The Doctors' Plot

By Reid, Stuart | The American Conservative, July 3, 2007 | Go to article overview

The Doctors' Plot


Reid, Stuart, The American Conservative


Britain keeps cool after the Iraq War spills over.

LONDON- It's best when the bomb doesn't go off. That way you get all the excitement of war without any of the boring stuff, like bodies, orphans, widows, and universal misery. The three botched attacks of a fortnight ago - two in London's West End, one at the Glasgow airport - were noisily seized upon by the Churchillians in our midst to drive home the old story: never in the field of human conflict, except perhaps briefly in 1940, has this nation faced a more deadly enemy. This time, however, to make matters even better, there was evidence of an international Islamist conspiracy in the soft underbelly of socialist Britain. Seven of the eight suspects were immigrant doctors employed by the NHS, and one was a health worker. If Saddam Hussein was the new Hitler, then these guys were the new Josef Mengeles.

Not everything the Churchillians say is wrong, of course. We do face a ruthless (if incompetent) enemy, and there was and is a conspiracy. The security alert at the beginning of July illustrated, among other things, the desperate recruiting problems of our health service and the lax procedures of our immigration people. But much has changed since the Tube bombings of July 7, 2005, in which 52 people were killed, and the Churchillians are having to adjust to the new realities. The old line that terrorist attacks have nothing to do with Iraq - once Tony Blair's favorite riff - doesn't cut it any more, not least because the Intelligence and Security Committee report on 7/7 found that "Iraq continues to act as a motivation and focus for terrorist activity in the UK." So there is a new line: the latest attacks show once and for all that the departure of Tony Blair was never going to rid Britain of the terrorist threat. That's true, of course, but it tells us nothing about the national debate. No one ever thought, far less said, that the departure of the poodle would bring peace in our time.

But the most imposing new reality facing the Churchillians, and the rest of us, is the new prime minister. The attempted car bombings came on Day Two of Gordon Brown's premiership, and he played the situation brilliantly - by the simple expedient of not being Tony Blair. He avoided the camp, steely-eyed rhetoric Blair employed on these occasions and called for calm resolution. His approach was so laid back that he slept through the first bomb alert because the night watchman at No. 10 decided not to wake him. Why bother? It was 2 am. and the police seemed to have everything under control.

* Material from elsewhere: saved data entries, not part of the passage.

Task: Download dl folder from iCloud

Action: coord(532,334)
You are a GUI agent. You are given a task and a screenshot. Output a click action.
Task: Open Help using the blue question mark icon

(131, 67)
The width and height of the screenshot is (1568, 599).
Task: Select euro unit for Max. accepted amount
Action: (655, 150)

More to the point, though, Brown pointedly abandoned all talk of the war on terror. As far as Her Majesty's Government is concerned, terrorists are now criminals, not warriors. The new prime minister will not abandon the United States, of course, but neither will he cling to it with the almost sexual passion of Blair. There will be no more standing shoulder to shoulder with George W. Bush, no more dancing cheek to cheek.

Dropping "war on terror" was a good (and popular) move, but what followed wasn't: a couple of days into the security alert, Brown decreed that henceforth the Union Jack would fly from public buildings at all times. The thinking was apparently that flying the flag would bind the nation in patriotic fervor and help us to confound our enemies. But Brown, an unsubtle Scot, does not really understand the nuances of British nationality.